Stephen Daisley Stephen Daisley

Now we know how Keir Starmer will fall

Keir Starmer and his wife enter 10 Downing Street (Getty Images)

After coasting his way to No. 10, Sir Keir Starmer’s premiership has got off to a pretty cursed start. Some of this wasn’t his fault, such as the Southport riots, and some has come from enacting policies that, while controversial, represent rational political choices, such as means-testing the winter fuel payment and early release of prisoners. But alongside these there has been a gradual piling up of missteps, miscalculations and unforced errors. The most headline-grabbing have involved the Prime Minister, his wife and the running of Downing Street.

Sir Keir Starmer’s premiership has got off to a pretty cursed start

The last five years of Tory government weren’t the only political gifts Sir Keir has been handed. In April, he declared £18,000 worth of clothing from Labour peer Lord Alli but failed to declare £5,000 in clothing, personal shopping and tailoring for his wife, Lady Starmer. His office is said to have been acting upon inaccurate advice and to have updated parliamentary authorities once the error became apparent. The parliamentary standards commissioner has declined to open an investigation into the rule breach. Coming on the heels of the news that Lord Alli, a major party donor, was handed a temporary pass to 10 Downing Street, it is, as the kids say, Not A Good Look.

The Prime Minister’s defence that ‘all Members of Parliament get gifts’ isn’t wrong, but it is more than a little tone deaf. Though perhaps not as much as his reasoning:

I’m a massive Arsenal fan. I can’t go into the stands because of security reasons. Therefore if I don’t accept a gift of hospitality I can’t go to a game. You could say, well, bad luck. That’s why gifts have to be registered. But you know, never going to an Arsenal game again because I can’t accept hospitality is pushing it a bit far.

Some might say that foregoing Arsenal games is a small price to pay to be prime minister. Some might even suggest that, if Sir Keir wants to attend football matches so badly, he could pay for hospitality out of his own not-so-small fortune.

This is why legalistic justifications – it’s within the rules, all MPs do it, the sums involved are small – don’t work in this case. The sums involved are relatively modest but that only underscores the problem: the Sir Keir and Lady Starmer can more than afford to pay for their own clothes or corporate treatment at the football. That they evidently don’t see things that way is a bit of a red flag. Tories are crowing about the Prime Minister’s troubles after years of sanctimony in opposition, where every infraction in No. 10 prompted a bluster of Sunday school moralising about decency, character and public service. They are right to an extent; you can’t present yourself as Mr Uphold-the-Dignity-of-the-Office then let party donors shower you and your missus with gifts.

But to see this as a story about hypocrisy is short-sighted.

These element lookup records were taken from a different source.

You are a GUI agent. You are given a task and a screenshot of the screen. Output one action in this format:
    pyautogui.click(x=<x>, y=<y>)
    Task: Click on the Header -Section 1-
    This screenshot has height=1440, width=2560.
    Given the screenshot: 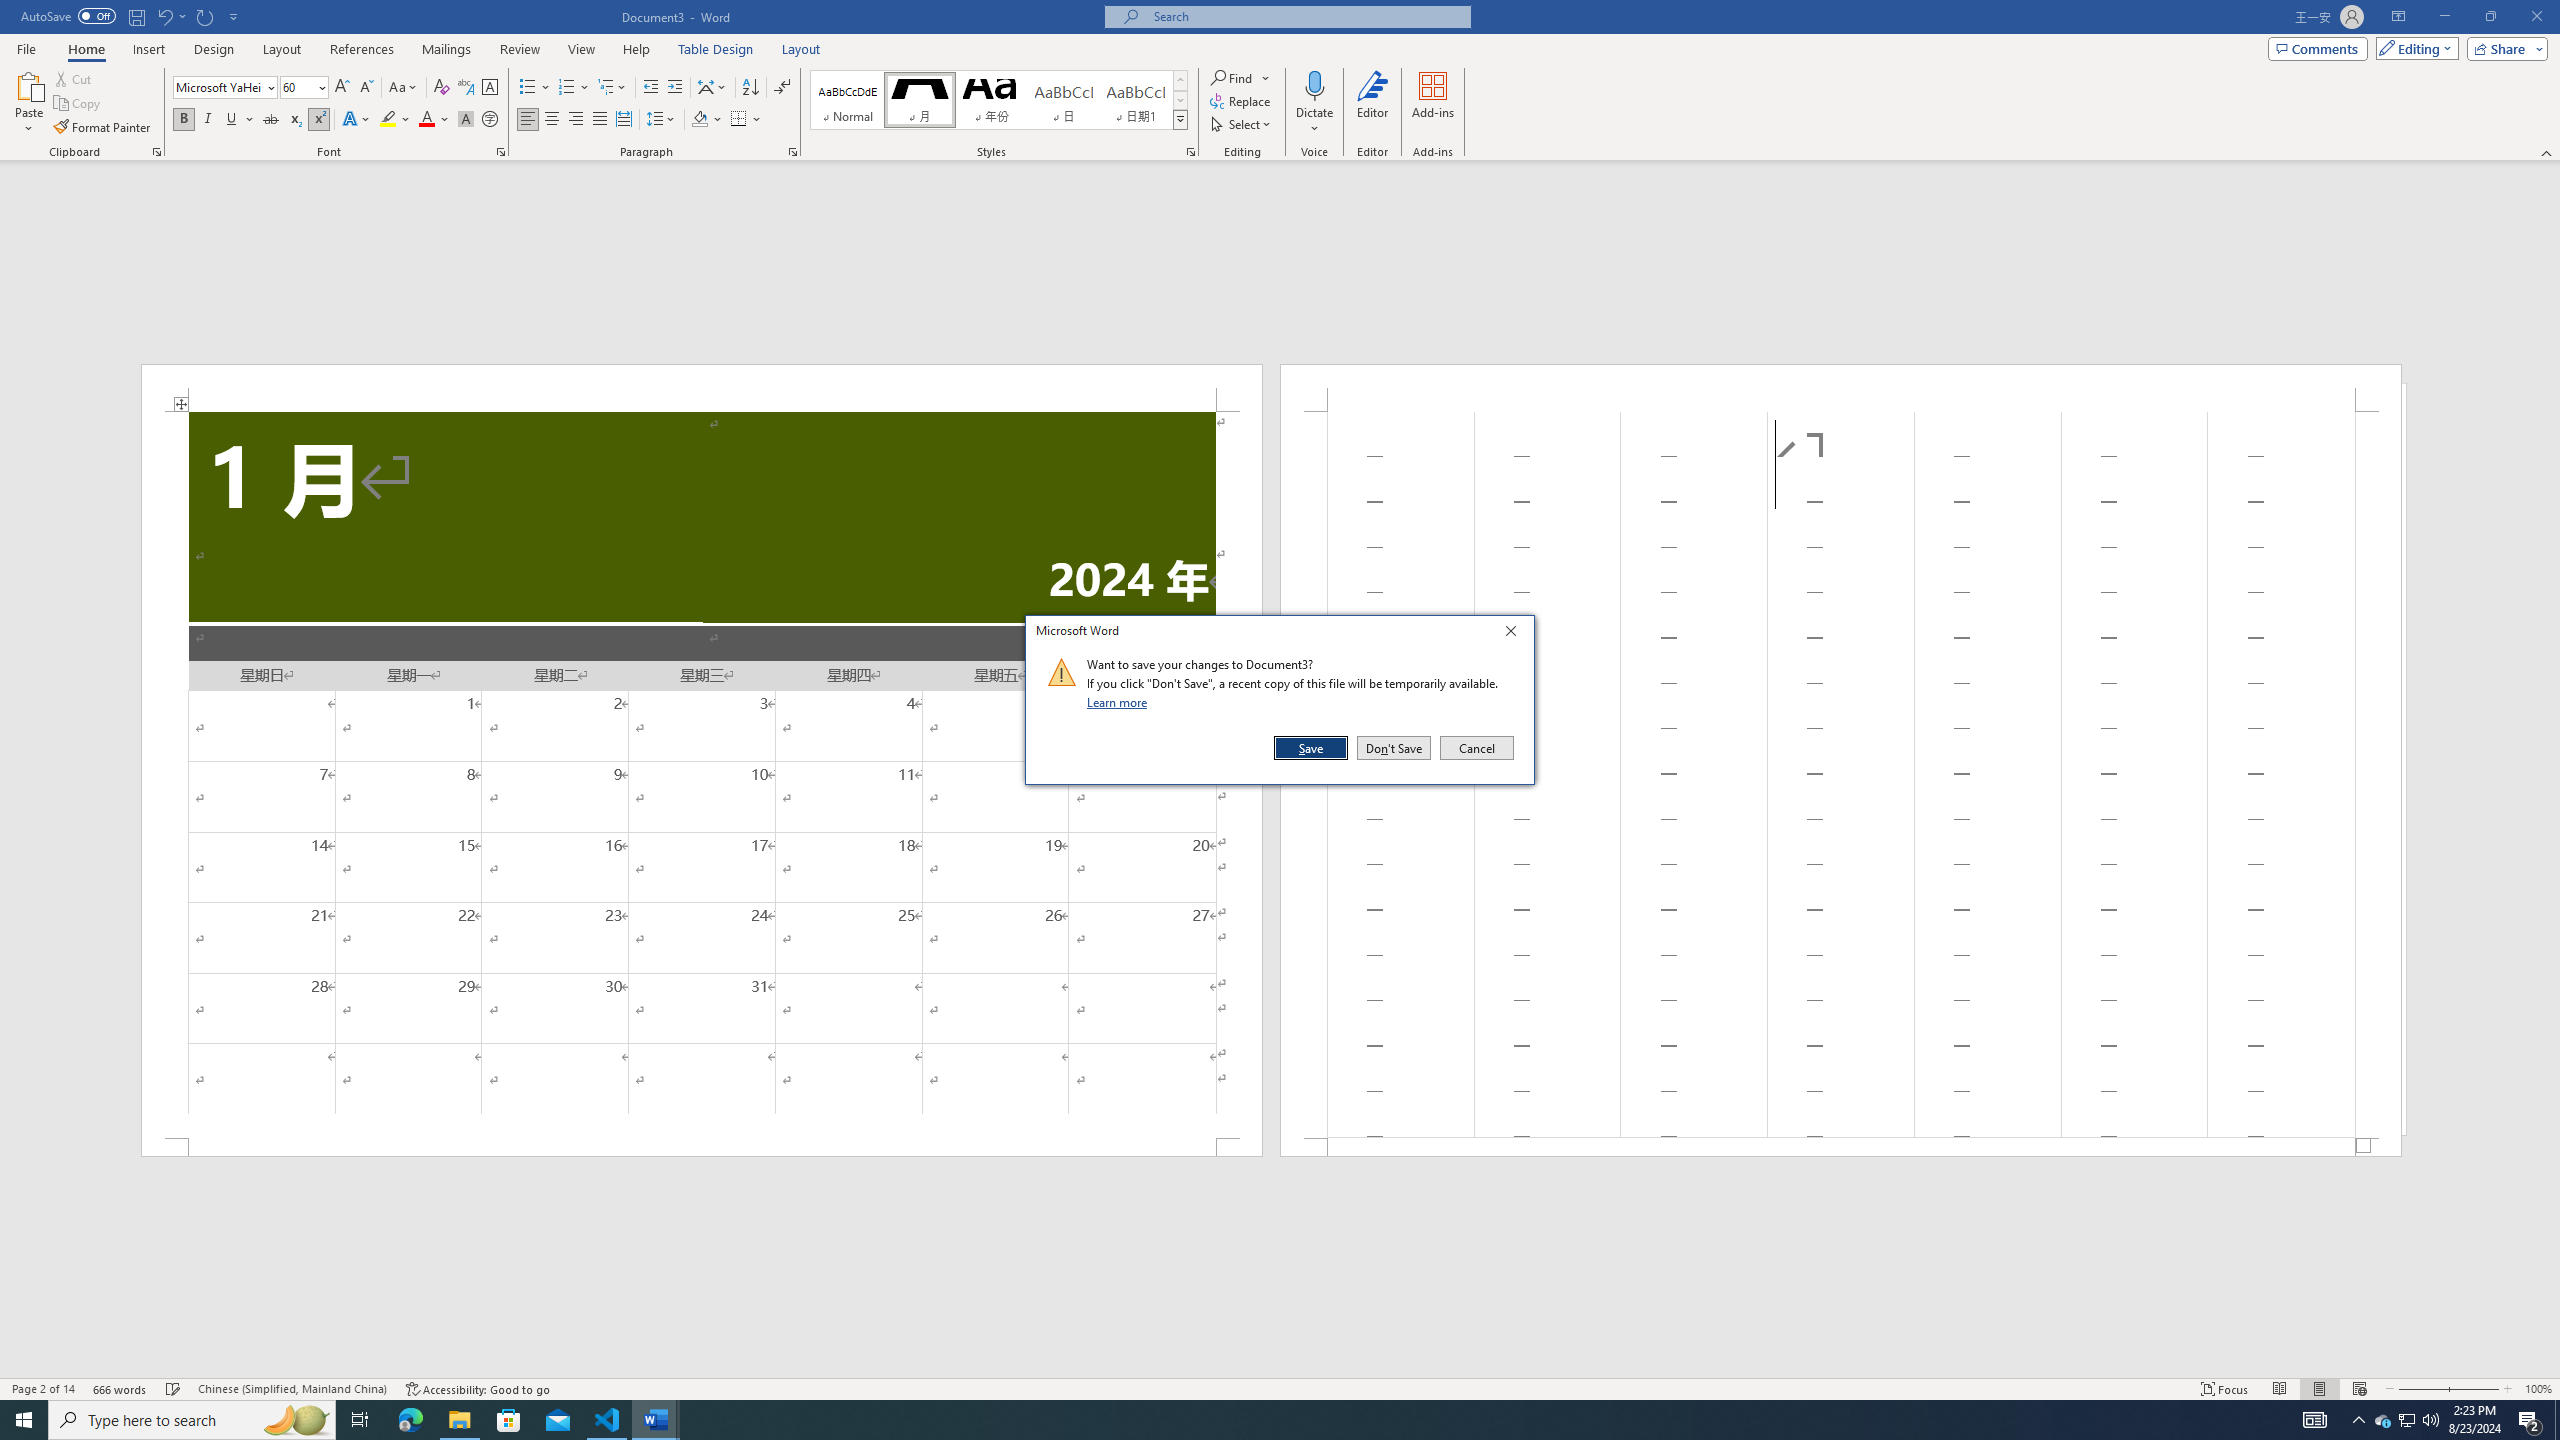 What is the action you would take?
    pyautogui.click(x=1840, y=388)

This is about entitlement. Entitlement in politics did not begin with the Starmers, nor with this government, but theirs is a very Labour sense of entitlement. Tory entitlement tends to come from a life gilded by privilege, of educational, career and social advancement hastened by money, class and connections. Entitled Tories see a ministerial career as a personal sacrifice, imposing strict limits and scrutiny on the advantages to which they are accustomed, and denying them the much higher earnings they believe they could command in the private sector. Labour entitlement can sometimes echo these sentiments but it can also take the form of a resentful idealism: they are trying to improve the country and all their critics and the public wants to do is fuss over a few quid on comforts and indulgences. They are supplying the bread, why shouldn’t they get to share in the roses?

I have a theory that scandals early on in a government’s lifespan are essentially consequence-free but they give some hints as to the more consequential scandals that might lie down the road. Tony Blair was only six months into his premiership when his government was hit by its first major sleaze row: the exemption of Formula One, whose then chief executive Bernie Ecclestone was a seven-figure Labour donor, from the new government’s ban on tobacco advertising. The Tories expected the row to tarnish Blair’s reputation as ‘a pretty straight sort of guy’ (that famed self-description originates with the Ecclestone furore) but the revelations made little impact and were long forgotten by the time of the next election. They did, however, clue us in on some of the personal and institutional flaws that would come to dog No. 10 in Blair’s later years, including proximity to millionaires, sofa government, a laxness about rules and processes, and Blair’s strained relationship with the truth.

No one will remember clothing gifts or No. 10 passes come the next election, which given Labour’s majority and the mesmerising uselessness of the Tories will be Sir Keir’s to lose. But just like the Ecclestone row these stories let us know what to watch out for, in this case entitlement, inattention to the rules, tin-eared messaging, and that familiar progressive credo: ‘It’s okay when we do it.’ If my theory is right, it is from these flaws that Sir Keir’s eventual downfall will come.